Screen Shot 2016-03-08 at 9.28.07 AM.png1 Peter 3:8 (ESV)- Finally, all of you, have unity of mind, sympathy, brotherly love, a tender heart and a humble mind.

When St. Ignatius of Antioch (110 A.D.) was on his way to his martyrdom, he wrote a series of letters to the churches, expressing his concern for the future of Christ’s little flock.

Like today, already there were many, who while calling themselves “Christians,” were beginning to divide the established congregations. In almost all of Ignatius’ letters he expresses a common theme that the Holy Spirit continued to resound in his old heart: Unity. In his letter to the Philadelphians 7:1-2, Ignatius gives the following admonition:

“I cried out while I was in your midst, I spoke with a loud voice, the voice of God: ‘Give heed to the Bishop (head Pastor), the Presbytery (Pastors under the Bishop) and the Deacons (ordained servants).

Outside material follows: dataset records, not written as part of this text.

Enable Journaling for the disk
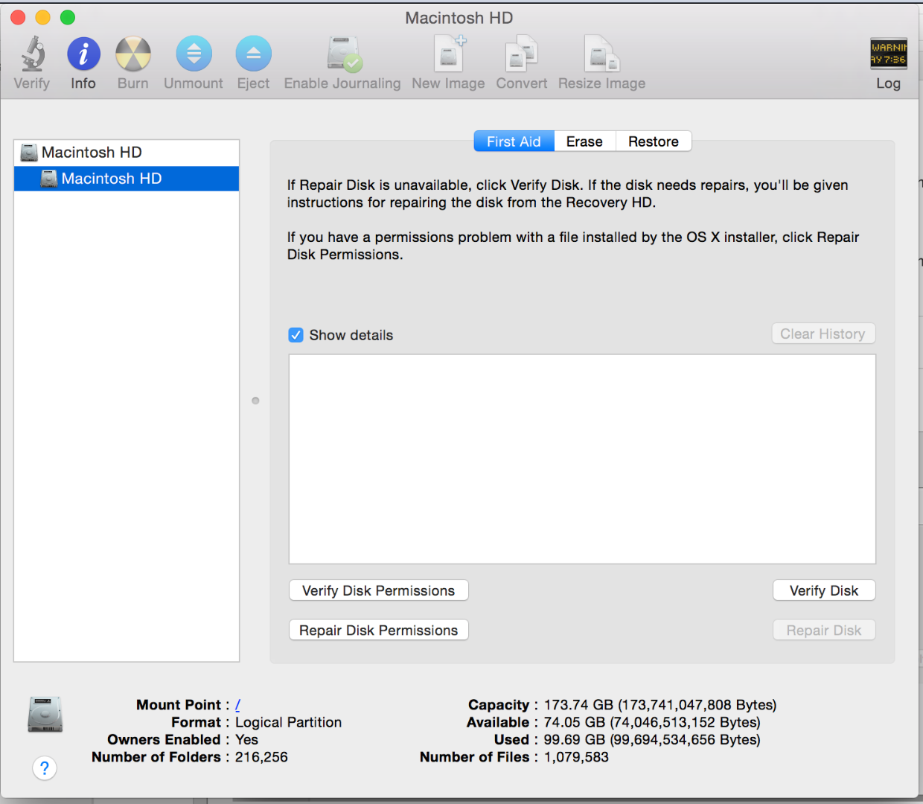This screenshot has height=804, width=923. click(x=342, y=60)
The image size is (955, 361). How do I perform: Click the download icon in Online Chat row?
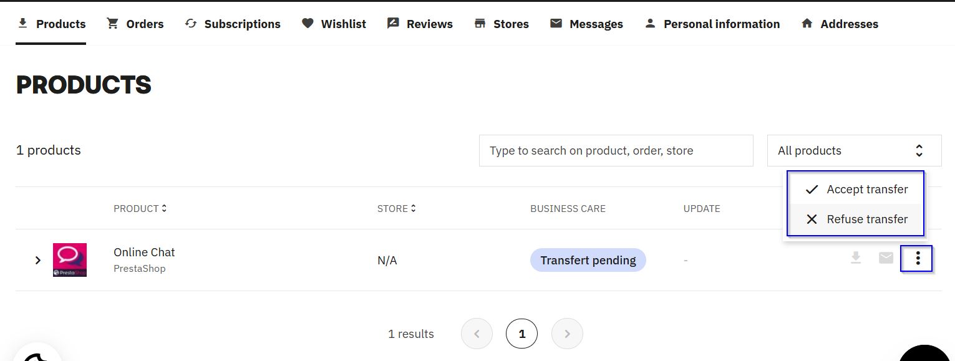[x=856, y=258]
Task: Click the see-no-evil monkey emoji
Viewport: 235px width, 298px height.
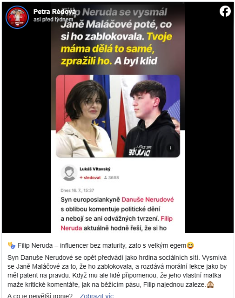Action: tap(210, 284)
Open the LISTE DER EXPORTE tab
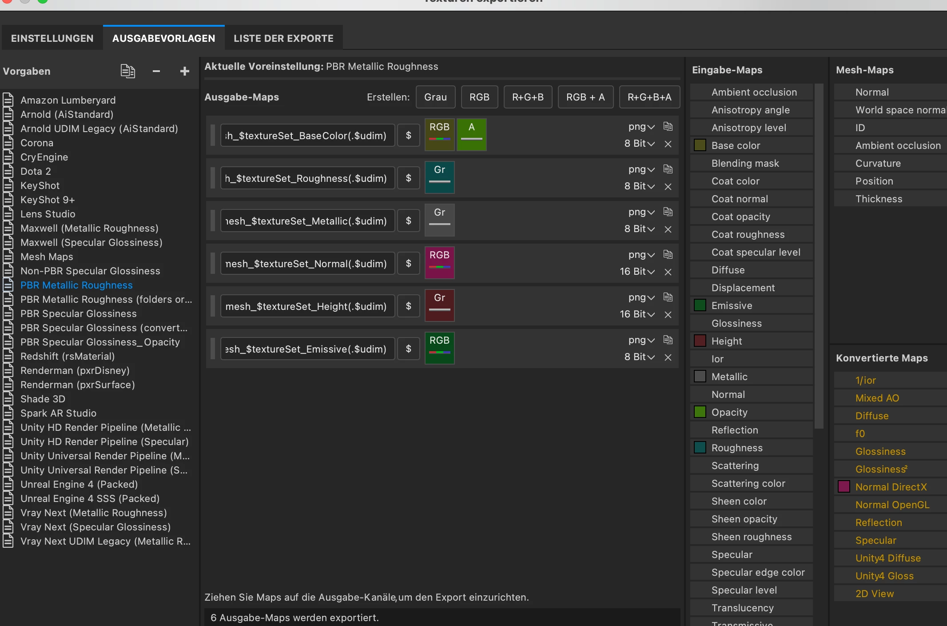Image resolution: width=947 pixels, height=626 pixels. [x=283, y=38]
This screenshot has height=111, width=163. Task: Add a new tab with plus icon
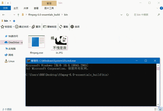tap(14, 21)
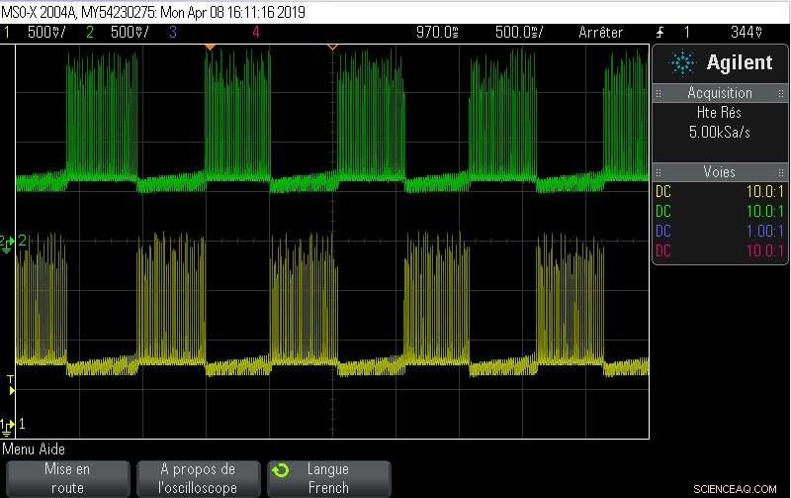Image resolution: width=791 pixels, height=498 pixels.
Task: Open the Langue French selector
Action: tap(327, 478)
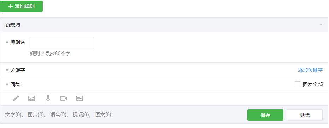The width and height of the screenshot is (329, 128).
Task: Click the plus icon in 添加规则
Action: (x=10, y=6)
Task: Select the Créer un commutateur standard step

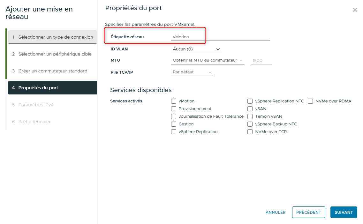Action: [x=52, y=71]
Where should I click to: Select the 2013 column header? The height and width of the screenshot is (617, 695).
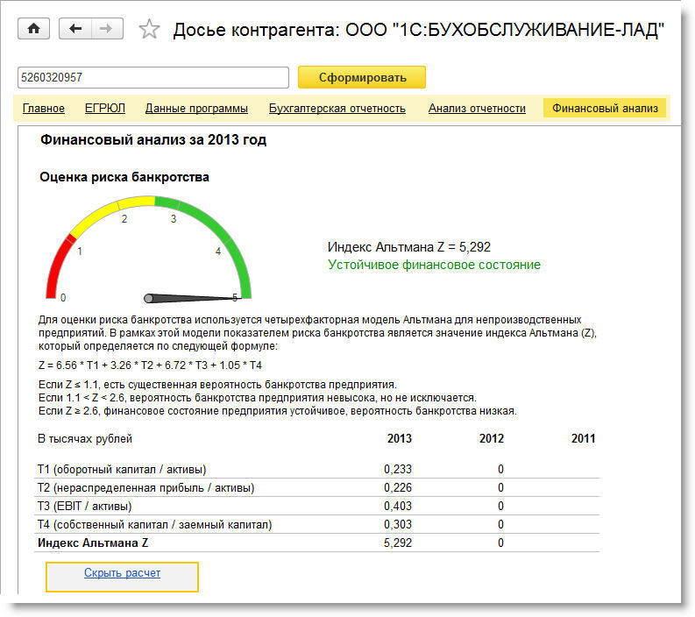pyautogui.click(x=399, y=438)
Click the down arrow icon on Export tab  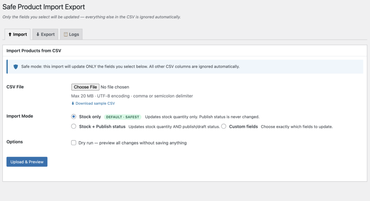tap(38, 35)
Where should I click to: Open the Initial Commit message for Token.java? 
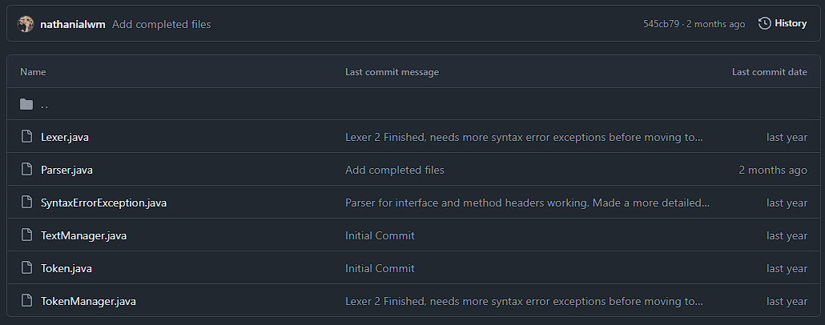click(x=380, y=268)
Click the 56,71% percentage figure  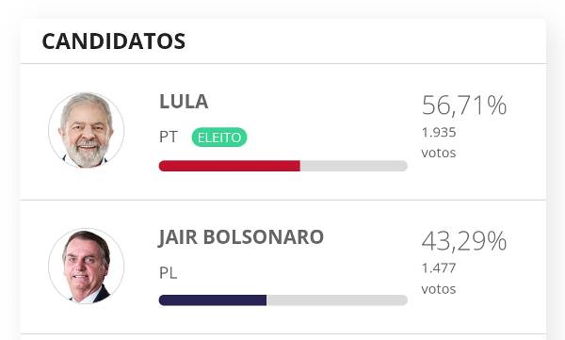point(464,105)
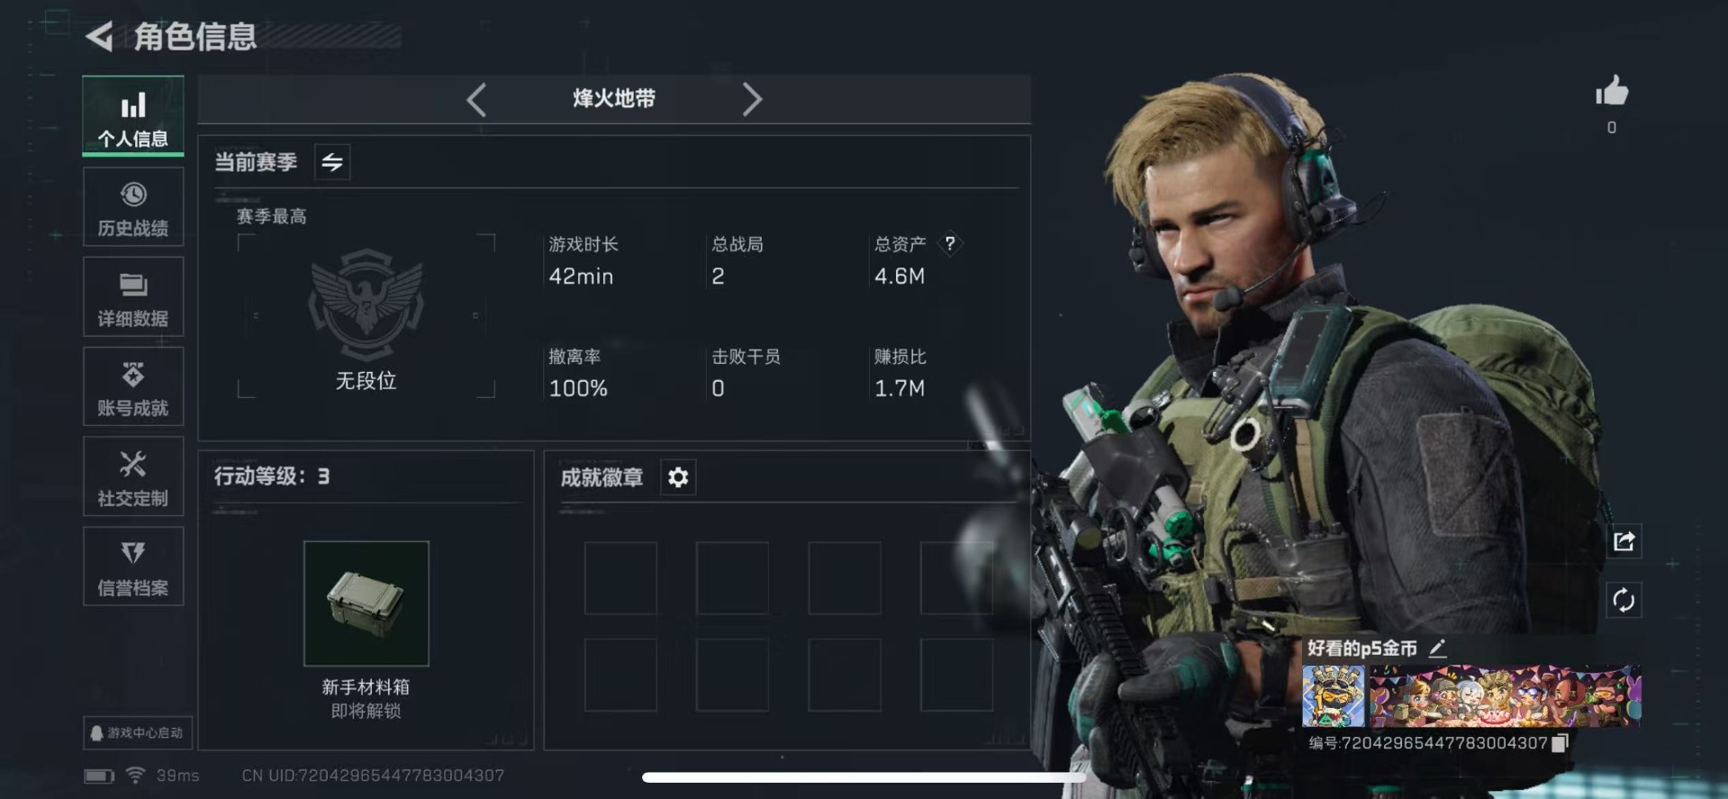Screen dimensions: 1728x799
Task: Select the 新手材料箱 reward item
Action: (x=366, y=604)
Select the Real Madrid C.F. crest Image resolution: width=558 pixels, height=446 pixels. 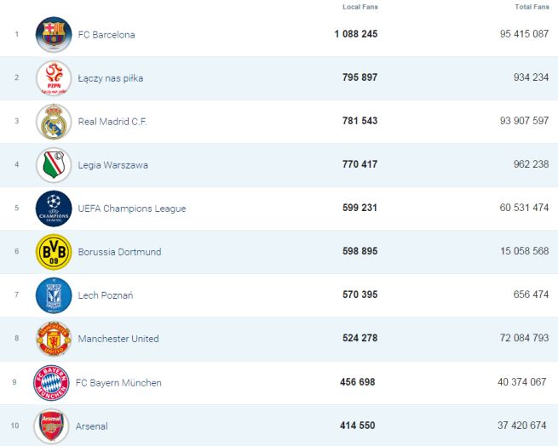pyautogui.click(x=54, y=122)

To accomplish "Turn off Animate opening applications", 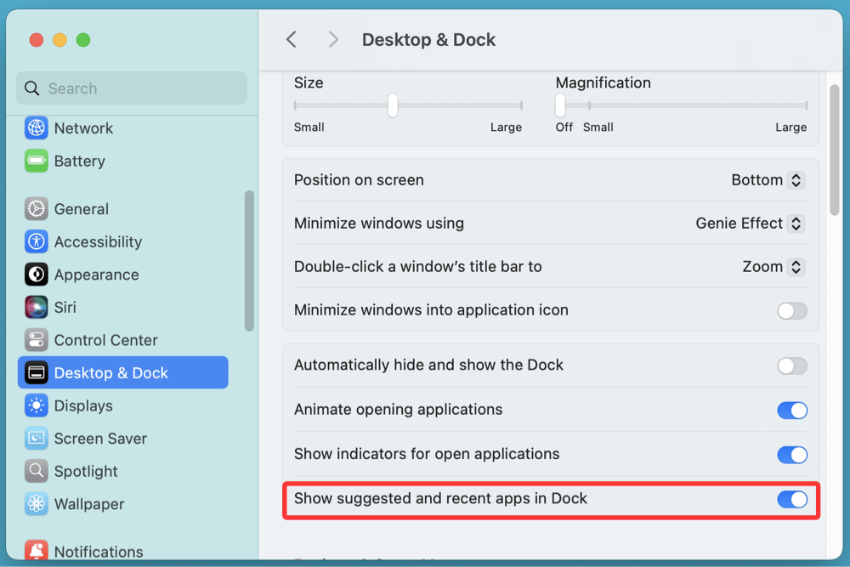I will [791, 410].
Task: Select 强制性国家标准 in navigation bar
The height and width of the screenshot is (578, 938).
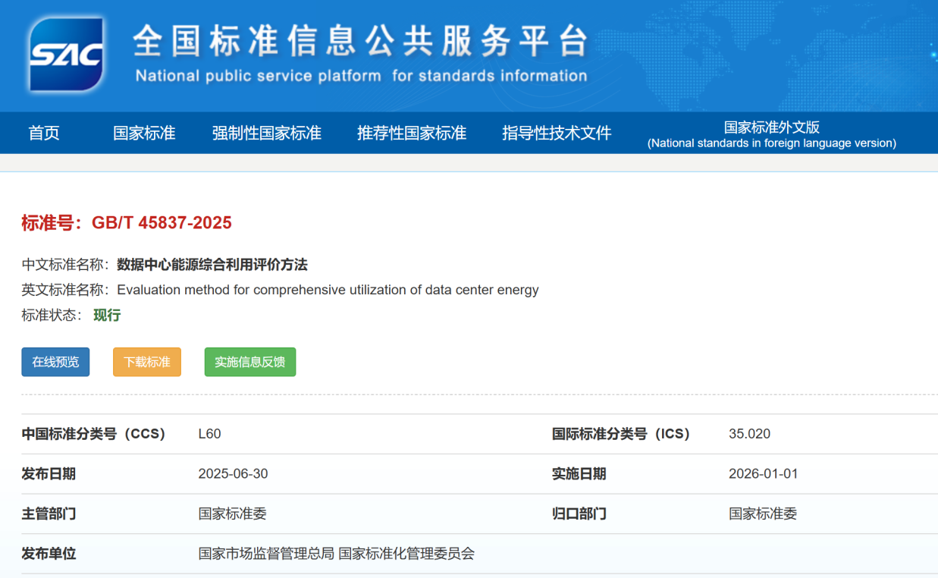Action: click(x=266, y=133)
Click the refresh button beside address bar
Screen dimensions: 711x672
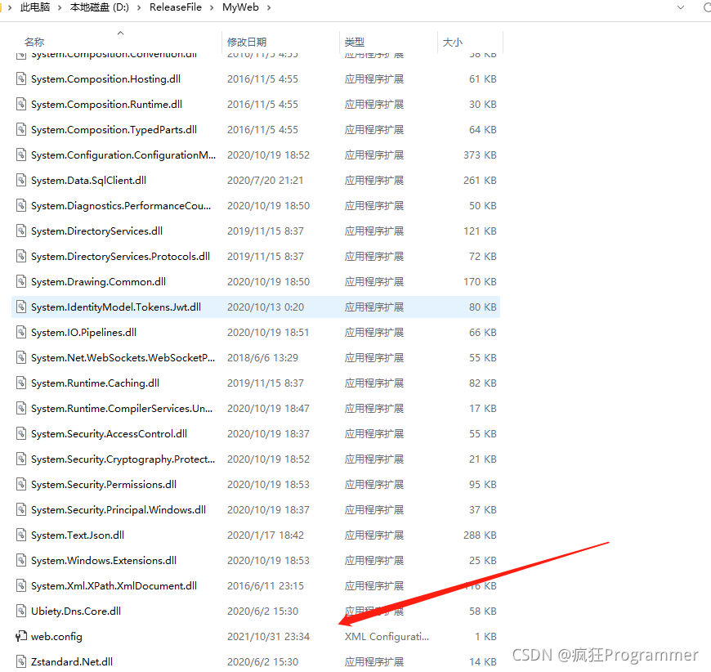coord(704,7)
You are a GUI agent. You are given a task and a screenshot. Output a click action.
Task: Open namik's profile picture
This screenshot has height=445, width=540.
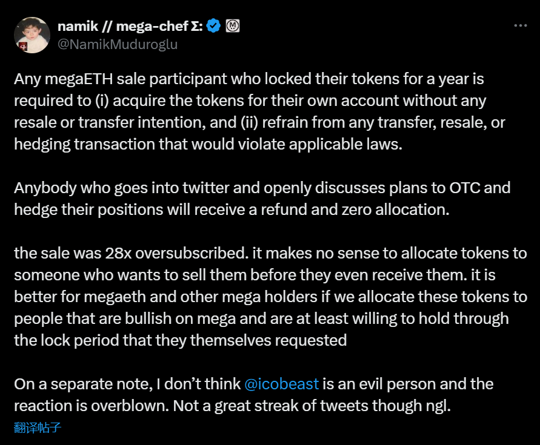click(x=32, y=35)
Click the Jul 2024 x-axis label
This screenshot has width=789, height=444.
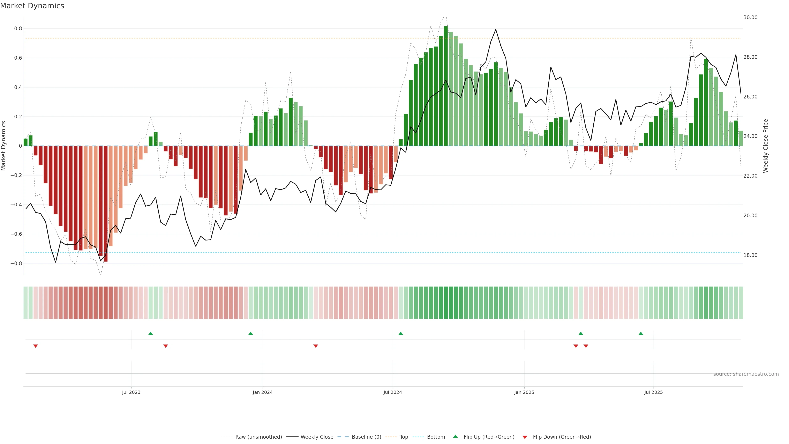click(393, 392)
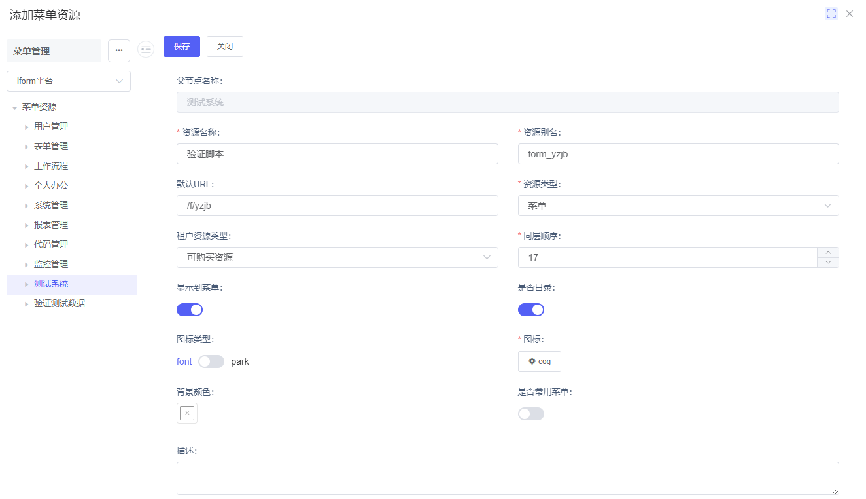This screenshot has height=499, width=866.
Task: Toggle the 显示到菜单 switch
Action: click(x=190, y=310)
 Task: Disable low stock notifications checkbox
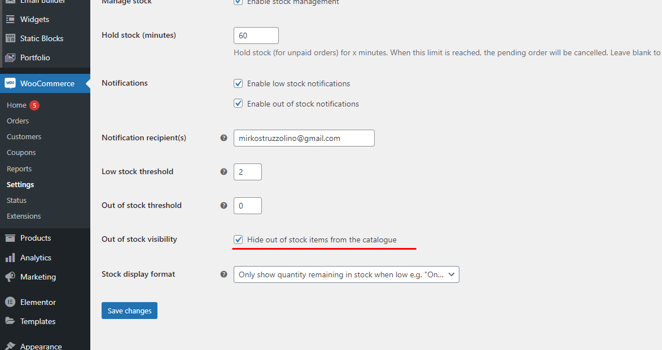(238, 83)
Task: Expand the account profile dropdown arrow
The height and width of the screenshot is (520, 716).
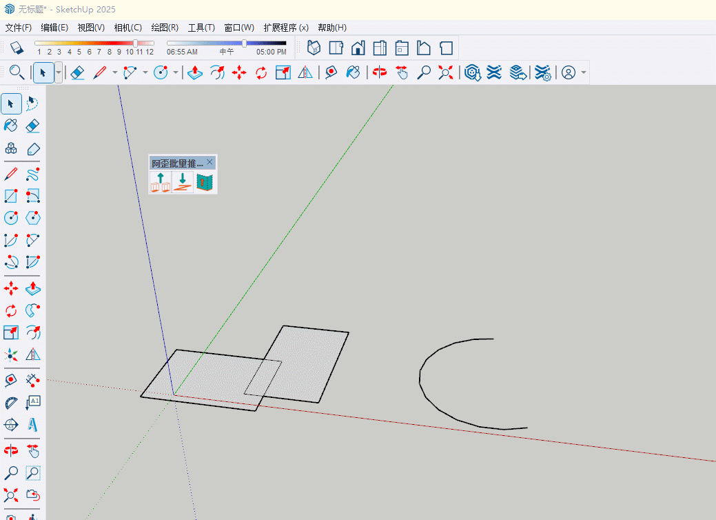Action: (584, 72)
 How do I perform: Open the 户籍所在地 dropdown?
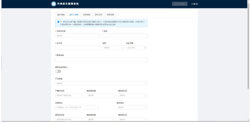pyautogui.click(x=70, y=95)
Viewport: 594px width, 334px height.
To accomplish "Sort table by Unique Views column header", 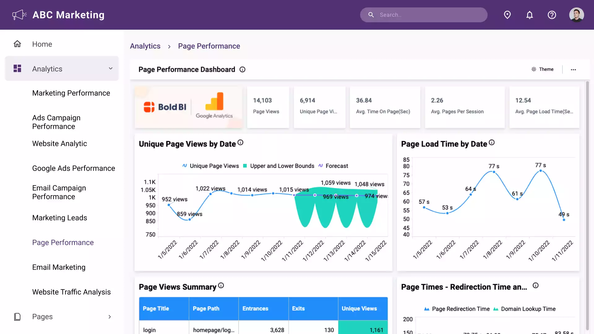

Some suspected me of saying this because I had previous knowledge of the division which certain persons had caused; but He for whom I am in chains is my witness that I had no knowledge of this from any human being. It was the Spirit who kept preaching these words: ‘Do nothing without the bishop, keep your body as the temple of God, love unity, flee from divisions, be imitators of Jesus Christ, as He was imitator of the Father.'”

Most divisions in churches are oftentimes caused by those who after being given a taste of heavenly instruction, become “puffed up” (1 Corinthians 8:1) in their new knowledge. This elevation of the ego gives the person a false sense of importance and self-worth, that leads him or her to forget about the very foundation of the Gospel, which is LOVE.

Since a little knowledge poses great danger, Lord Jesus instructed through the Apostles that a novice should not be ordained as a Pastor, lest he become conceited and fall under the same judgement as the Devil. (1 Timothy 3:6) For the same reason, those who are selected for ordination to the Holy Diaconate must also be tested, lest they fall into the same trap. (1 Timothy 3:10)

Lord Jesus teaches us in 1 Corinthians 13:1-3 (ESV)

If I speak in the tongues of men and of angels, but have not love, I am a noisy gong or a clanging cymbal. And if I have prophetic powers, and understand all mysteries and all knowledge, and if I have all faith, so as to remove mountains, but have not love, I am nothing.  If I give away all I have, and if I deliver up my body to be burned, but have not love, I gain nothing.

Christianity is a disciplic movement (Matthew 28:18-20), so therefore, there is no escape from the stark reality that true unity of mind, sympathy, brotherly love, a tender heart and a humble mind,  begins with the relationship we foster with the Teachers (Bishops, Presbyters) who instructed us in the knowledge of the Gospel, in both spoken word and deed.

Since human beings have the ability to conjure up a thousand rationalizations in order to justify their schisms, every church division is oftentimes padded by a plethora of justifications for breaking the unity of the brethren. Most of the time, these divisions are strongly accompanied by a disdain and dismissal of the teaching office commissioned to Bishops and Pastors, and this, with severe mischaracterizations launched from afar.

Yes, there are “bad” Bishops and Pastors…but Lord Jesus left instructions on how to deal with the bad apples in our churches. But regardless of a schismatic’s justifications, their prideful divisions are always accompanied by the disrespect to the teaching office of the Bishop or Pastor they are seeking to harm.

In speaking about those who cause divisions in the churches, Lord Jesus teaches us through His brother Jude that such persons are so prideful that they ignorantly speak evil of Principalities and Powers- who although being demonic, God requires that we respect their functioning office and God-given authority. Jude 8-10 says:

Yet in like manner these people also, relying on their dreams, defile the flesh, reject authority, and blaspheme the glorious ones. But when the archangel Michael, contending with the devil, was disputing about the body of Moses, he did not presume to pronounce a blasphemous judgment, but said, “The Lord rebuke you.” But these people blaspheme all that they do not understand, and they are destroyed by all that they, like unreasoning animals, understand instinctively.

There cannot be true unity in the Christian Church while presuming that we can blaspheme and disrespect the office of our Bishops and Pastors, regardless of how much we might disagree them them. In fact, those who resort to such detestable practices become abominable to the God of order and cut themselves off from the Body of Christ. (Jude 17-19)

For those that presume to justify the divisions that they cause, St. Ignatius says the following in his letter to the Philadelphians 8:1

“I therefore did my own part, as a man composed unto union. But where there is division and anger, there God abideth not. Now the Lord forgiveth all men when they repent, if repenting they return to the unity of God and to the council of the bishop.”

It is when we walk in all love, unity and subjection to the authorities placed over us, that we can then lay claim to the “blessings” that Christ has in store for His little flock.